[Provided text]:
>>
TFCA Friday: Week of Mar. 3

March 3, 2023

Queens of the Qing Dynasty | Photo by Steve Wadden

 

Welcome to TFCA Friday, a weekly round-up of film reviews and articles by TFCA members.

 

Stay tuned! We’ll announce the winner of the Rogers Best Canadian Film award on Monday, March 6? Will it be Brother, Crimes of the Future, or Riceboy Sleeps???

 

In Release this Week!

 

Calendar Girls (dir. Maria Loohufvud, Love Martinsen)

 

“Besides the energetic message about keeping oneself young, Calendar Girls should please audiences with its bubbly spirit and sage wisdom,” writes Pat Mullen at POV Magazine. “It’s a story about self-preservation and self-love, but also sisterhood: growing old isn’t easy, so there’s no point in doing it alone.”

 

Creed 3 (dir. Michael B. Jordan)

 

“Running at around the two-hour mark, Creed III is not bad a sports boxing drama with exciting enough match scenes that should keep Rocky fans at the edge of their seats, despite the cliché ridden script,” admits Gilbert Seah at Afro Toronto.

 

“Yes, the fight is still Rocky-esque, with sledgehammer blows that would end most fights instantly. But in the history of the dual franchise, there have not been two combatants (other than maybe Rocky and Apollo) with such an emotional connection,” writes Jim Slotek at Original Cin. “Creed III has the fights, it has a story, and it has a heart. For Jordan, it’s a feature directing debut with punch.”

 

“This would all be impressive enough if delivered by a returning Coogler, or even Creed II director Steven Caple Jr,” jabs Barry Hertz at The Globe and Mail. “But the fact that Jordan himself decided to sit in the director’s chair this time – making his feature-film directorial debut – levels everything up a notch. The actor is as engaging and captivating as ever onscreen as Adonis, yet he’s just as present and committed behind the camera, delivering a stirring string of heartwarming and jawbreaking moments that add up to something if not exactly unique, than certainly rousing, effective and entertaining.”

 

Enter the Drag Dragon (dir. Lee Demarbre)

 

“[A] hoot,” proclaims Anne Brodie at What She Said. “The whiplash pace is fun, and a character wears T-shirts celebrating Asian film talent, including a case of good timing, Michelle Yeoh. It’s sly, subversive, shocking and fun, not a movie as much as a lark with plenty of tomfoolery.”

 

Joyride (dir. Emer Reynolds)
<<
[Check your understanding]:
1. From the TFCA Friday round-up, list every publication or site where a quoted reviewer is credited as writing.
2. Using the TFCA Friday round-up, decide whether each statement agrees with it: (a) Creed 3 was directed by Michael B. Jordan. (b) Barry Hertz's review appears at POV Magazine. (c) Anne Brodie calls Enter the Drag Dragon a hoot.

[Data block]:
>>
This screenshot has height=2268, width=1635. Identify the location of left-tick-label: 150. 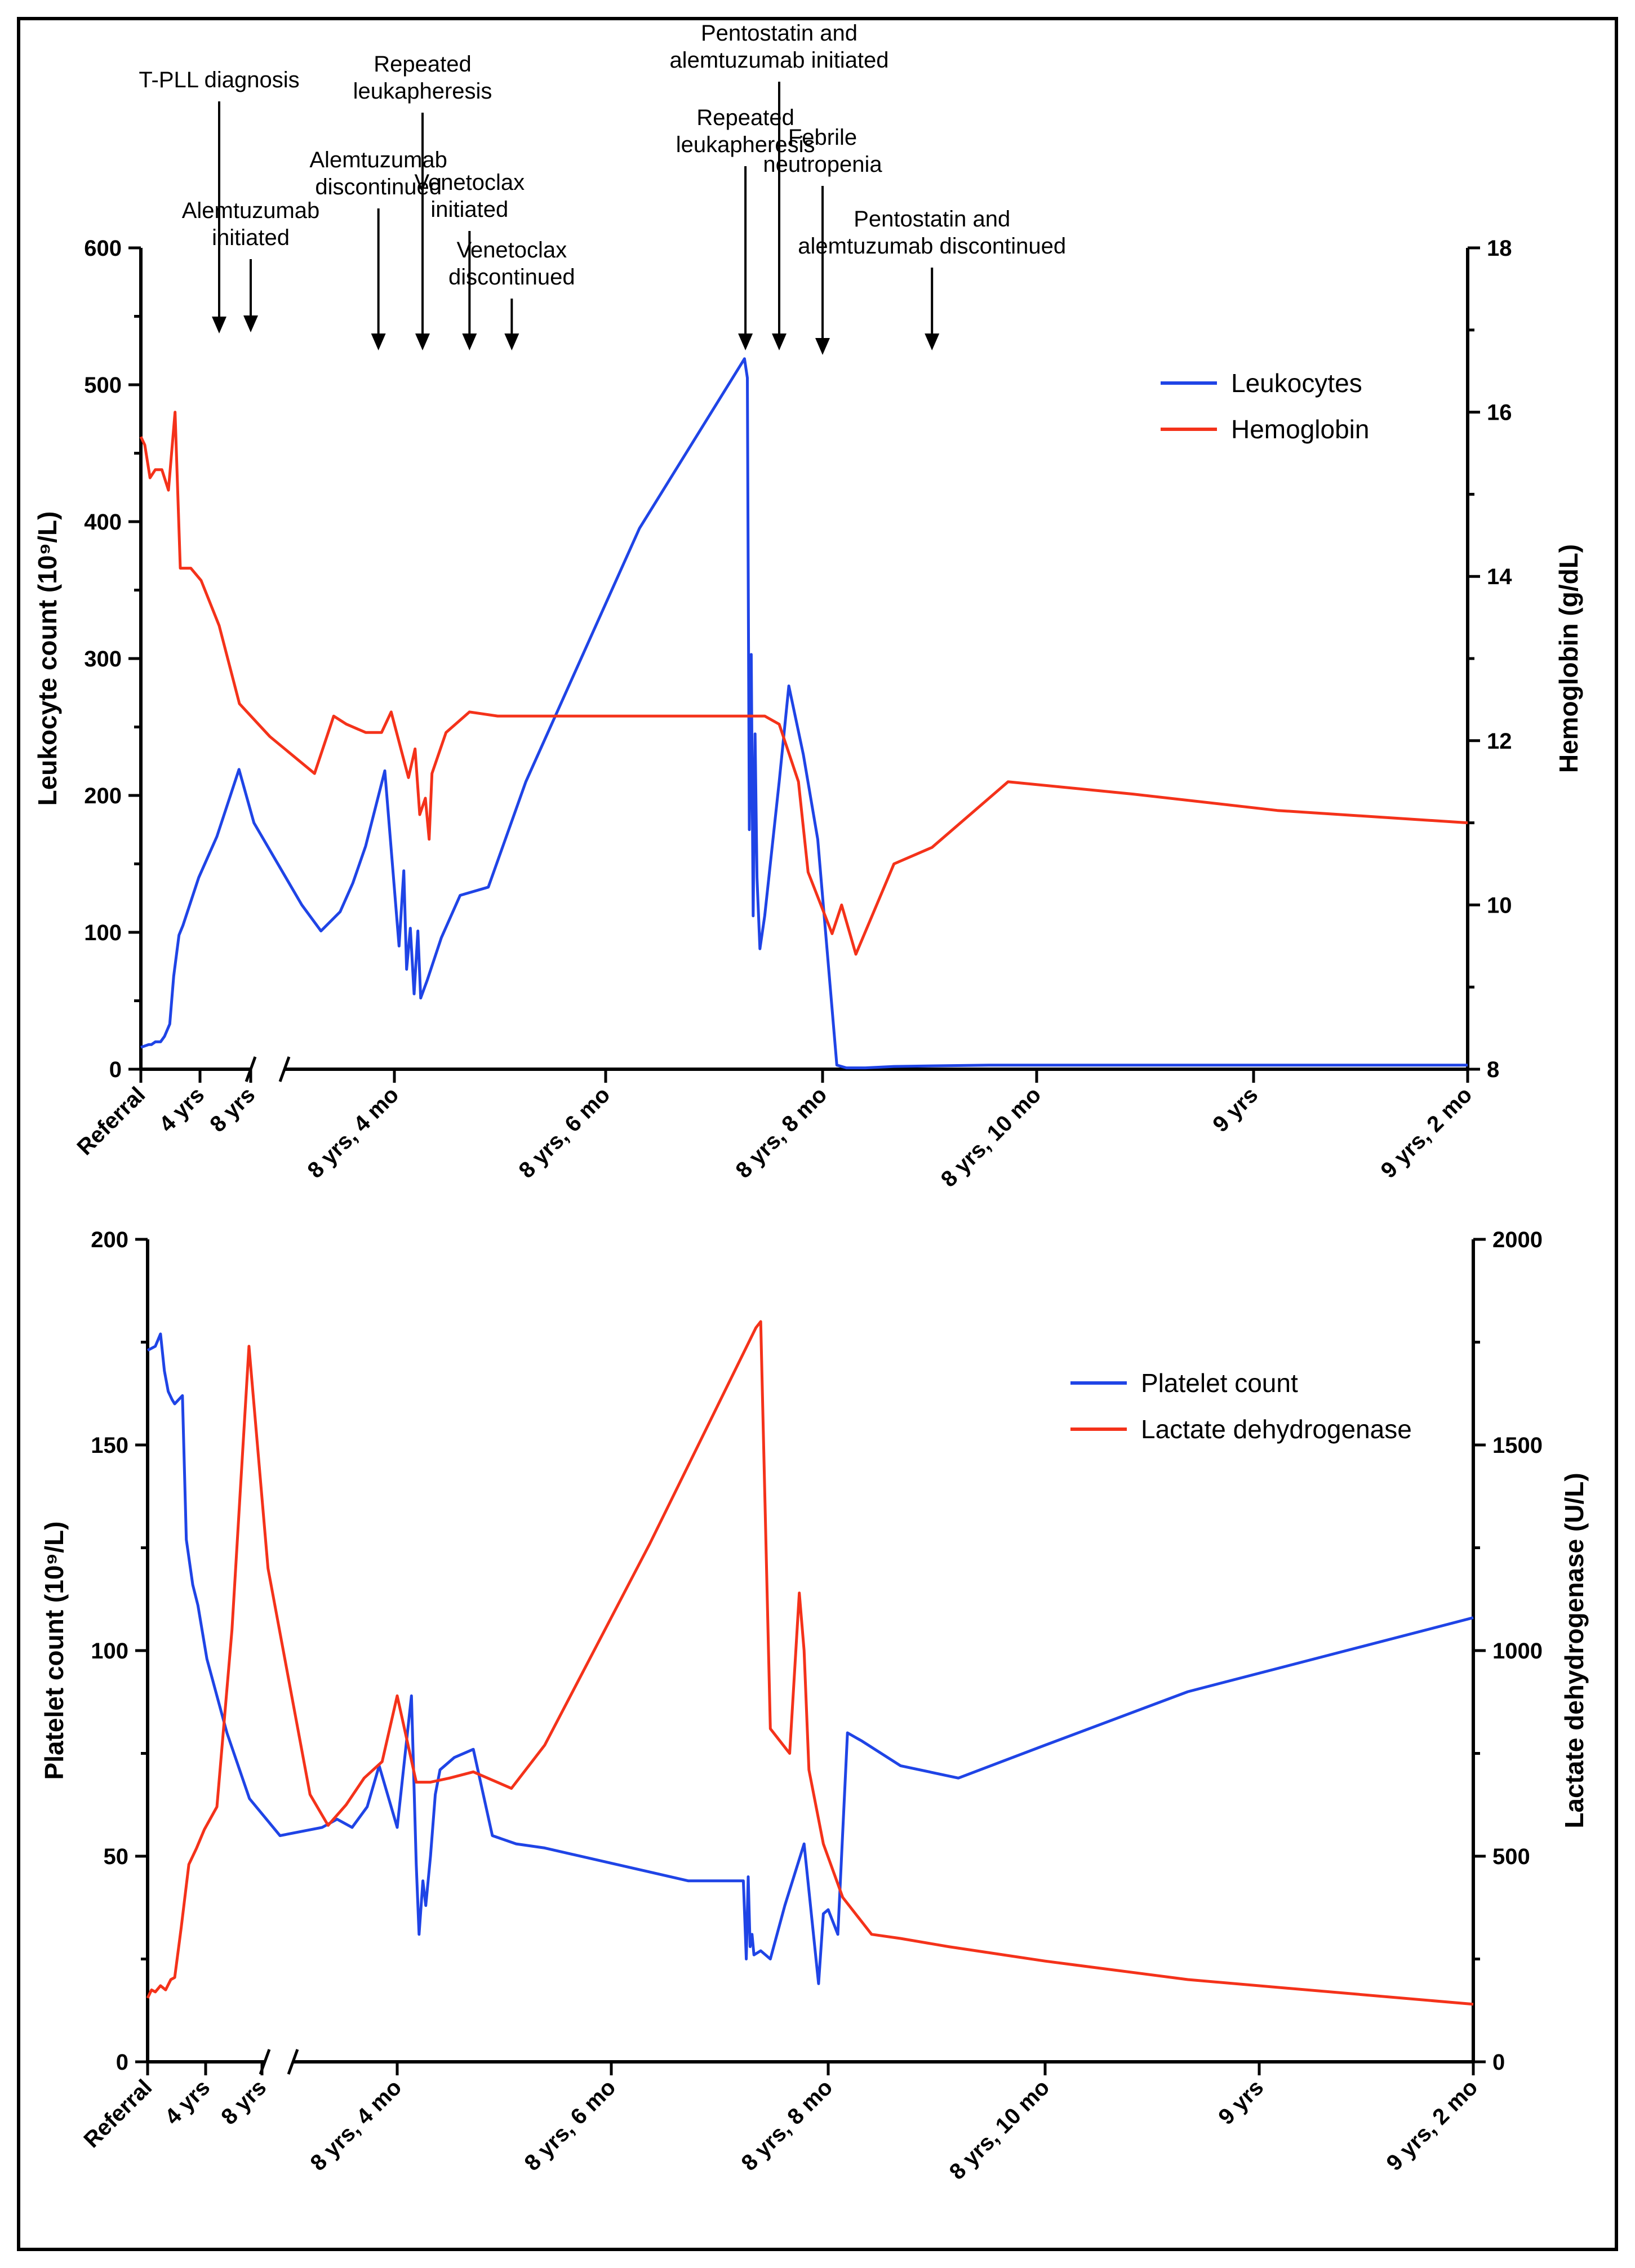
(110, 1445).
<<
[Answer section]:
1.
POV Magazine
Afro Toronto
Original Cin
The Globe and Mail
What She Said

2.
(a) Yes: "Creed 3 (dir. Michael B. Jordan)"
(b) No: "jabs Barry Hertz at The Globe and Mail"
(c) Yes: "“[A] hoot,” proclaims Anne Brodie at What She Said."